C’est pour lui l’occasion de revenir sur lui-même à coup de souvenirs plus ou moins agréables et d’introspection exigeante.

Points forts

  • Les réflexions sur la pauvreté de la littérature actuelle, non exemptes d’autodérision (Dulac tombe sur un bouquin de Patrice Jean et s’entend dire par le libraire que l’auteur est sans intérêt), sont suffisamment corrosives pour enchanter le lecteur.
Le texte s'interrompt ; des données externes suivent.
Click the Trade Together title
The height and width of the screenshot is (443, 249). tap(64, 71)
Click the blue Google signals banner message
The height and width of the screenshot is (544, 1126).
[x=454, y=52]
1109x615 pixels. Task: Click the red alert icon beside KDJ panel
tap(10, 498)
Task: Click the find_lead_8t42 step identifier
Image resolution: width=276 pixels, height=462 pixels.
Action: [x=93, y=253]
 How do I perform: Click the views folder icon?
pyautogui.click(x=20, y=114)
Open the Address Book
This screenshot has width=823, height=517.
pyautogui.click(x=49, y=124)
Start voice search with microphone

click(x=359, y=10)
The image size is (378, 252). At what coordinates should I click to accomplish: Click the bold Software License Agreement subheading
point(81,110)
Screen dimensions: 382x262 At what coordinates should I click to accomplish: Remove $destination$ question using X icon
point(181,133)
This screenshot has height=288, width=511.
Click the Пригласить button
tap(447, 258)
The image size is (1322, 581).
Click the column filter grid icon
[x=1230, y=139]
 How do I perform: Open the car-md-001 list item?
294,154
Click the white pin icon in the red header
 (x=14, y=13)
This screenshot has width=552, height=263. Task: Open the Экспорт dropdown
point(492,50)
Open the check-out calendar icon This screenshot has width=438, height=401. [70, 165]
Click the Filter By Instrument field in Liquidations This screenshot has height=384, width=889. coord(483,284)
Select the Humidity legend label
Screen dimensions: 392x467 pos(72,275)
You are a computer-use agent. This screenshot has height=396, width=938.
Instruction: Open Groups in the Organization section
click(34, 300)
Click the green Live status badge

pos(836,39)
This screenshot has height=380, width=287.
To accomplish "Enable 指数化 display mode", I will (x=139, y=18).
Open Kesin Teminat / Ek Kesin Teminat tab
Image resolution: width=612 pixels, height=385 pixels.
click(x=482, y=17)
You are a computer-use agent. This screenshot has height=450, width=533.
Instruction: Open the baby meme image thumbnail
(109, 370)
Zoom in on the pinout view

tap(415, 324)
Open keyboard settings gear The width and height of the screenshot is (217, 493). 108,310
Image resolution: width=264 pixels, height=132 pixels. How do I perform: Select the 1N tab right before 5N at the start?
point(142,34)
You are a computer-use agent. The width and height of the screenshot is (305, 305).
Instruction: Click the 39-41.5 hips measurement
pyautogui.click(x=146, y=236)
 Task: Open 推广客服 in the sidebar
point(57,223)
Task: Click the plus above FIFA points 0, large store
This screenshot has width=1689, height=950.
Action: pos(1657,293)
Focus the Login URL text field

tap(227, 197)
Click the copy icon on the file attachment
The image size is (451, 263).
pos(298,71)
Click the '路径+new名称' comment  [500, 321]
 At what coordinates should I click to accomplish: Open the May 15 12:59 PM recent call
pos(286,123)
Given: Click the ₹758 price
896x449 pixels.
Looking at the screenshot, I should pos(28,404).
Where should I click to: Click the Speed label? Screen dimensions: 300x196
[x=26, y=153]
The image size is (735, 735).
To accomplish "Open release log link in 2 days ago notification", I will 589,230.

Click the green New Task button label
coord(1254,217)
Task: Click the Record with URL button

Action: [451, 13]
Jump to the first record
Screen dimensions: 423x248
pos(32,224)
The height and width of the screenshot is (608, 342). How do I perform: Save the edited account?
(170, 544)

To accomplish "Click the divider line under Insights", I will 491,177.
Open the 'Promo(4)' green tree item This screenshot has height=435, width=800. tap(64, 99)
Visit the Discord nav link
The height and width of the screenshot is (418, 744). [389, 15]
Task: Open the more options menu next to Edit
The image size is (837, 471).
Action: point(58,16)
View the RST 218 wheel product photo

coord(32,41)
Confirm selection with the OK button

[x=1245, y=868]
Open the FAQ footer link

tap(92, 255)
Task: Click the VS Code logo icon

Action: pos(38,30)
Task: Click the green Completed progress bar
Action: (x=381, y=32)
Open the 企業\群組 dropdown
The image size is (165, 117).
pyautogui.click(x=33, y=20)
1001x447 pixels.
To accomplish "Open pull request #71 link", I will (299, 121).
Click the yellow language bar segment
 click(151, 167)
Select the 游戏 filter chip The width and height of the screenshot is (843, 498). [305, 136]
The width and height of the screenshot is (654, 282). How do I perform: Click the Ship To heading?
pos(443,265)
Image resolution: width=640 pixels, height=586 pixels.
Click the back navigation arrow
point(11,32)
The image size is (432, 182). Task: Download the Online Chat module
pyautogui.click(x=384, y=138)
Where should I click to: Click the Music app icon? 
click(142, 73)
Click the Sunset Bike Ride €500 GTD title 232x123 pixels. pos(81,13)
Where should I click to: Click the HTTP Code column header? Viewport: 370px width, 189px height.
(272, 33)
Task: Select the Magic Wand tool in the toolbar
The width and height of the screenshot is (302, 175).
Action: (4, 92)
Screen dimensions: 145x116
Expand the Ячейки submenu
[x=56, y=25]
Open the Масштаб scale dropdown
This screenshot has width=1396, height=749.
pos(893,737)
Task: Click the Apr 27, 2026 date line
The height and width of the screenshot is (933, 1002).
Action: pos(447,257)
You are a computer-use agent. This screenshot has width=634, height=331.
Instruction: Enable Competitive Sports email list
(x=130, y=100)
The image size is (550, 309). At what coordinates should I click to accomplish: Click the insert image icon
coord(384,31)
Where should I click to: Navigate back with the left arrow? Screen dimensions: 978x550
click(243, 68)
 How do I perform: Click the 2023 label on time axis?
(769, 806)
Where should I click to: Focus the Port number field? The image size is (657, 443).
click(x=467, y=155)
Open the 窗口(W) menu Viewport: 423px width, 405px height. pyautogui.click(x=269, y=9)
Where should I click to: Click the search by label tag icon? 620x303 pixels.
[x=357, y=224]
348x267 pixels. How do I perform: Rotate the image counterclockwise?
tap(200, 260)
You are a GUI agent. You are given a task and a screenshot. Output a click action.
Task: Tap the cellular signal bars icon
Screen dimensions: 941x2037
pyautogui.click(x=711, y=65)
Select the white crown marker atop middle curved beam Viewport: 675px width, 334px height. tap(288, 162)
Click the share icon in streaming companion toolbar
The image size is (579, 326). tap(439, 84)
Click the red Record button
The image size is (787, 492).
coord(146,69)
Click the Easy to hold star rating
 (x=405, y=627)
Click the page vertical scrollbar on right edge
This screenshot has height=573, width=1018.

A noter : l’ignorance des critiques culturels incapables de repérer un pastiche de Bouvard et Pécuchet dont ils ne savent rien.
    En revanche, la culture littéraire de Patrice Jean qui s’exprime par petites touches tout au long de l’ouvrage étoffe agréablement une histoire sans aspérités.

  • Les portraits très « actuels » : Jean Dulac, le narrateur, représentant (bien malgré lui) la pensée à l’ancienne, Moussa, le « racisé » intouchable, Simon, l’ado exaspérant « qui n’aime rien tant que de donner des leçons », Emile Van Beveren, l’écrivain libertin adepte des plans à trois, Éric Dubourg, le rédac-chef préoccupé uniquement de l’opinion de ses lecteurs …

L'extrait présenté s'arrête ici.